Alessio Dionisi, trener Sassuolo, wziął udział w tradycyjnej przedmeczowej konferencji prasowej przed meczem z Interem. Oto co na temat tego spotkania i Andrei Pinamontiego powiedział opiekun Neroverdich zgromadzonym dziennikarzom:
- Staniemy przed Interem w jednym z ich najlepszych momentów, co nie miało miejsca w pierwszej rundzie. Nie łatwo jest teraz mierzyć się z Interem, nawet ich wcześniejsze występy był pozytywne. Myślę tutaj o meczu z Fiorentiną, który przegrali, ale stworzyli wiele sytuacji bramkowych.
- Wiemy, że mierzenie się z nimi będzie trudne, ale również bardzo wymagające, ponieważ gramy przeciwko jednemu z faworytów. Jednemu z najsilniejszych zespołów w tej lidze. Półfinaliście Ligi Mistrzów. To wiele mówi o ich wartości. Jesteśmy zmotywowani, wiedząc, że zaczynamy mecz jako underdogi.

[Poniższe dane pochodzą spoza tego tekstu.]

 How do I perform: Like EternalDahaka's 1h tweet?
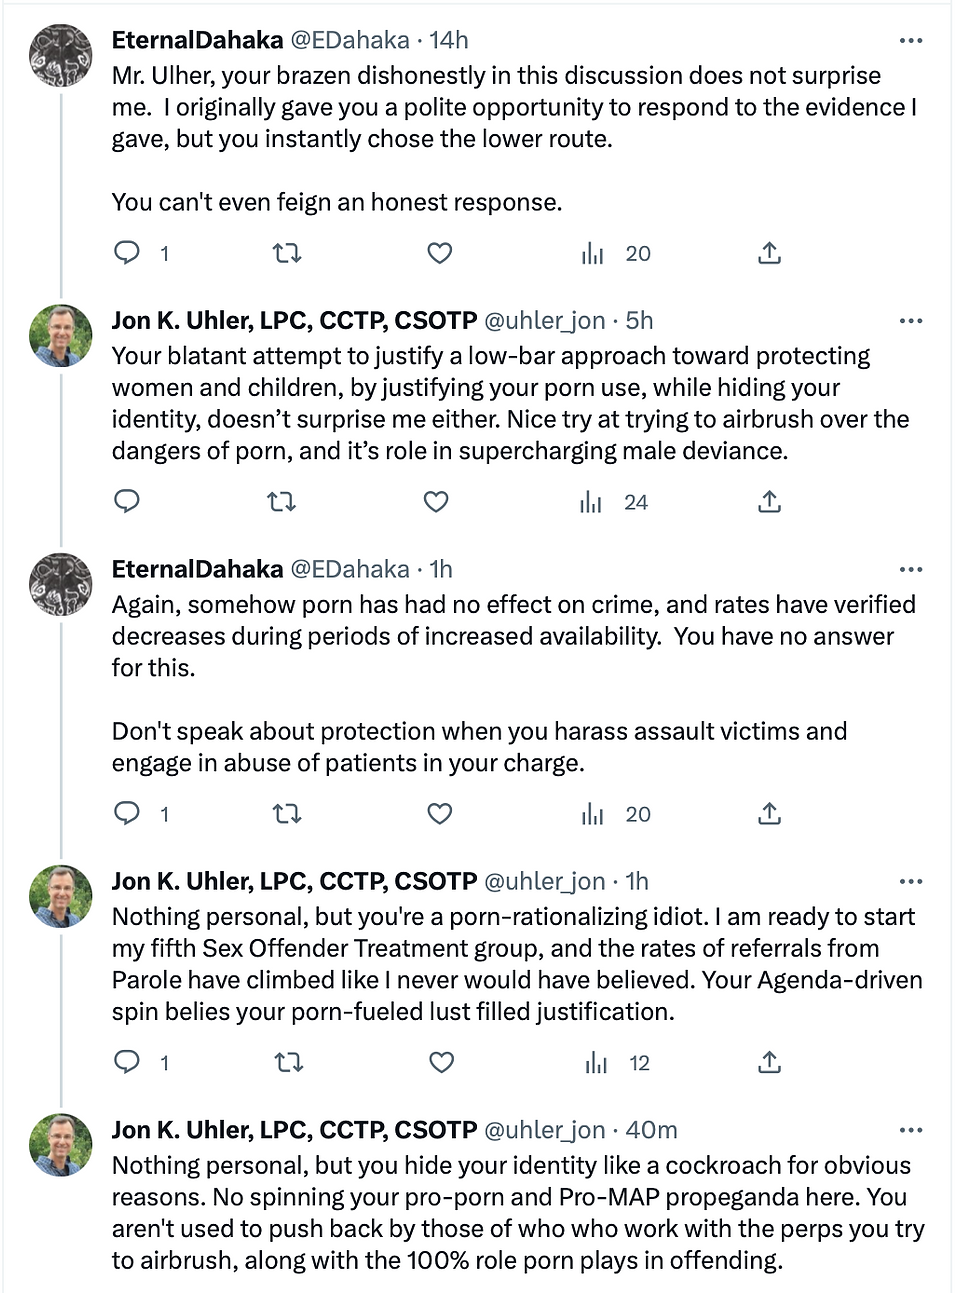(440, 813)
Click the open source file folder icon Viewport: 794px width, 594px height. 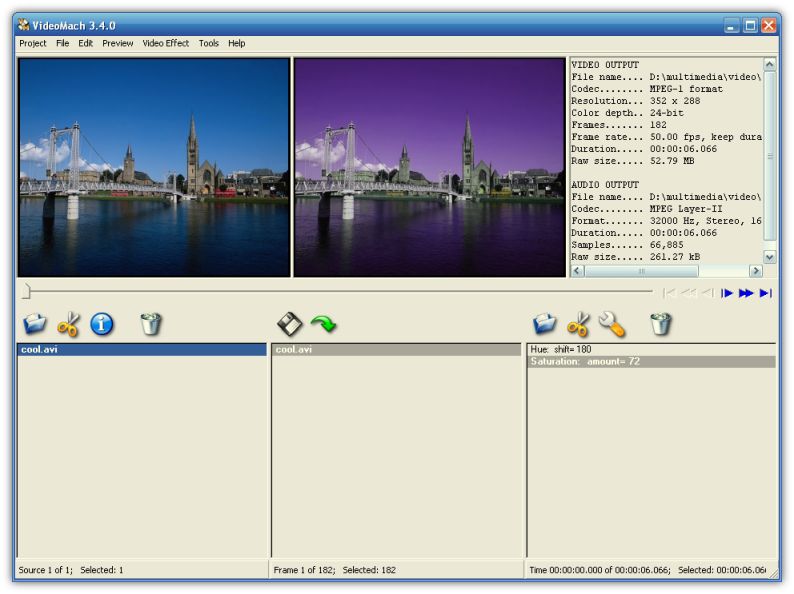34,324

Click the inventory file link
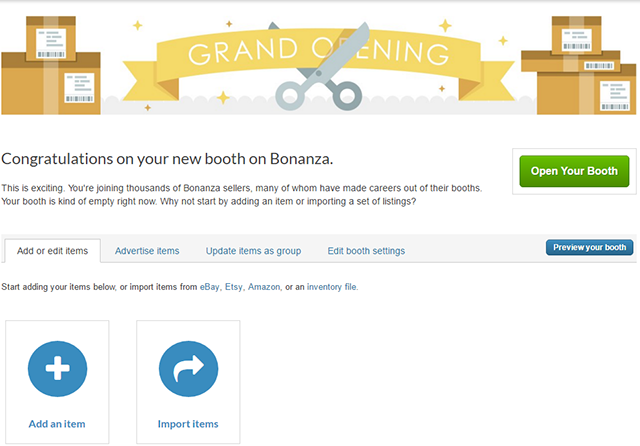click(x=332, y=287)
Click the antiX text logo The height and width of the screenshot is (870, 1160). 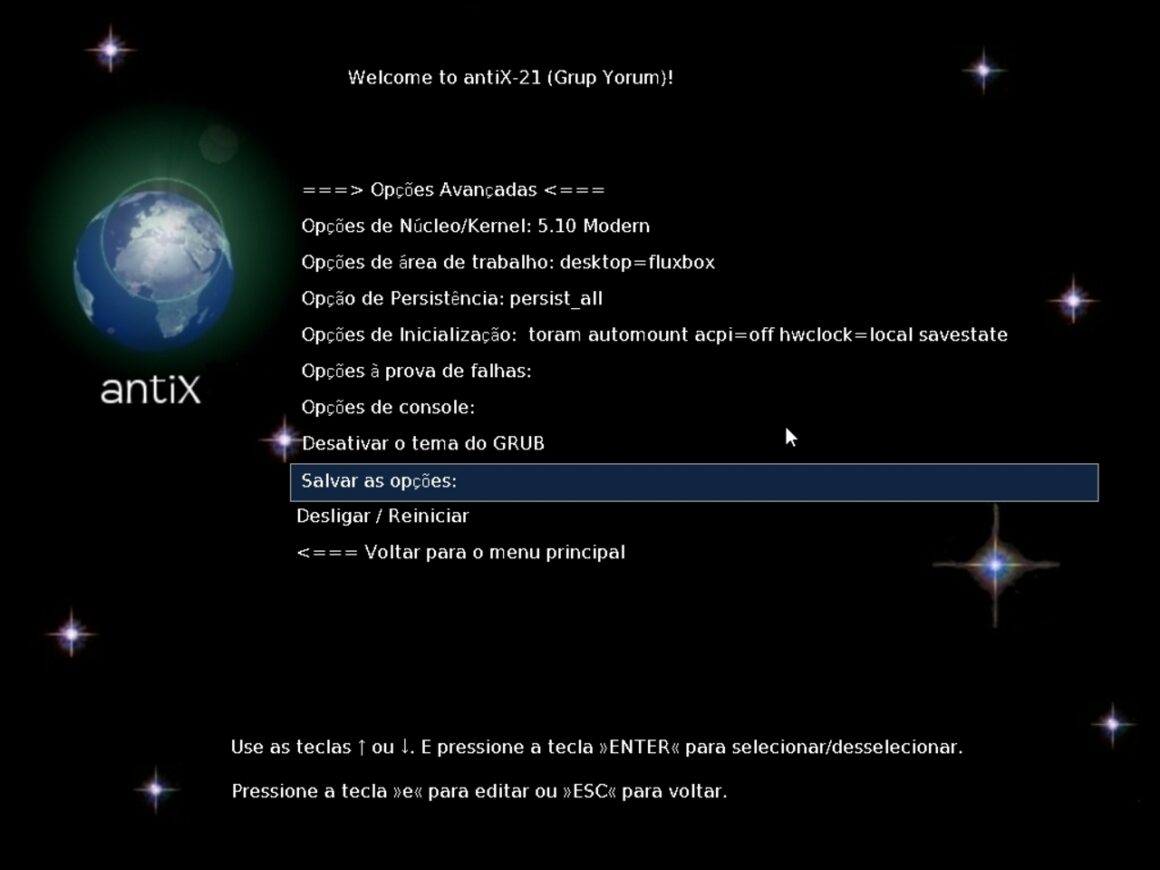click(150, 390)
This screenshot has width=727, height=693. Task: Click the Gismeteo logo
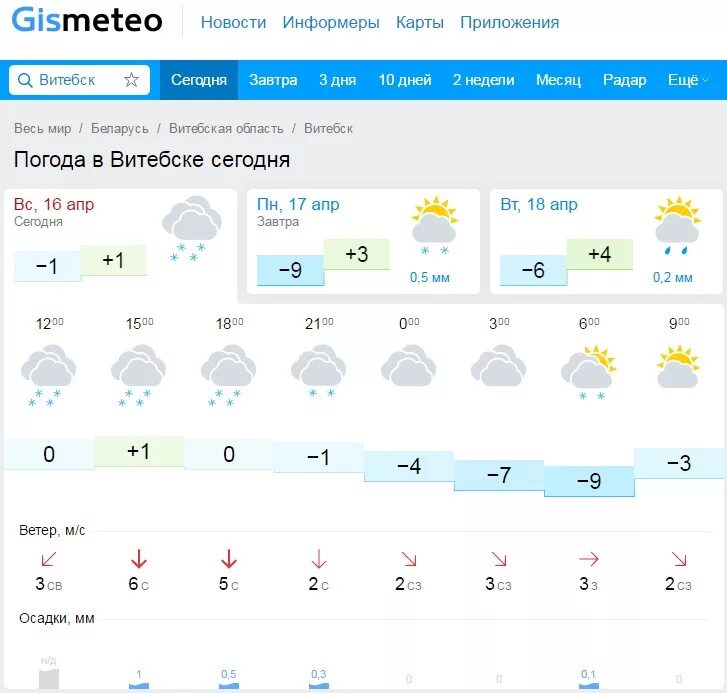tap(87, 20)
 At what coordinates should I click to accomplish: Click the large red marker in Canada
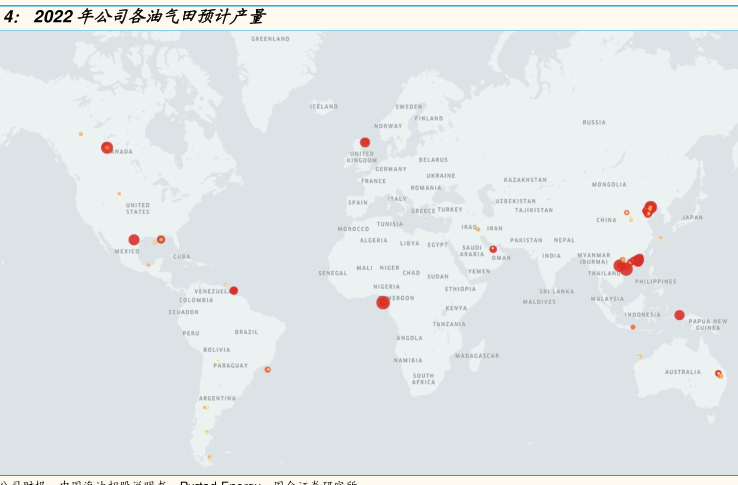[x=107, y=148]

- Jesteśmy w naszym dobrym momencie. Dużo strzelaliśmy goli, a chłopaki nie chcą od tego odpoczywać. Strzelając tak dużo istnieje ryzyko, że zabraknie nam pary. Pod pewnymi względami stało się to w Salerno. Jutro nie możemy sobie na to pozwolić.
- Wraca Pinamonti, który był zdyskwalifikowany. Nie chcę ponownie otwierać rozdziału na ten temat, którego nie lubię. Powoli wraca do nas Muldur, który był już na ławce w meczu z Bologną. Jest dziś dostępny. Wrócił do drużyny i jest to dobra wiadomość po kłopotliwym dla niego sezonie. Zostanie powołany. Jesteśmy w Mediolanie w komplecie.
- Nie wiem czy to będzie szczególny mecz dla Pinamontiego. Dla mnie nie. Wolałbym nie mierzyć się z Interem dwa razy w roku, bo wiadomo, że trudniej nam im strzelać bramki. Andrea ostatnio dobrze trenował i tęsknił za boiskiem, za drużyną. Widać, że chce grać, ale nie wiem czy zagra od początku, czy wejdzie później.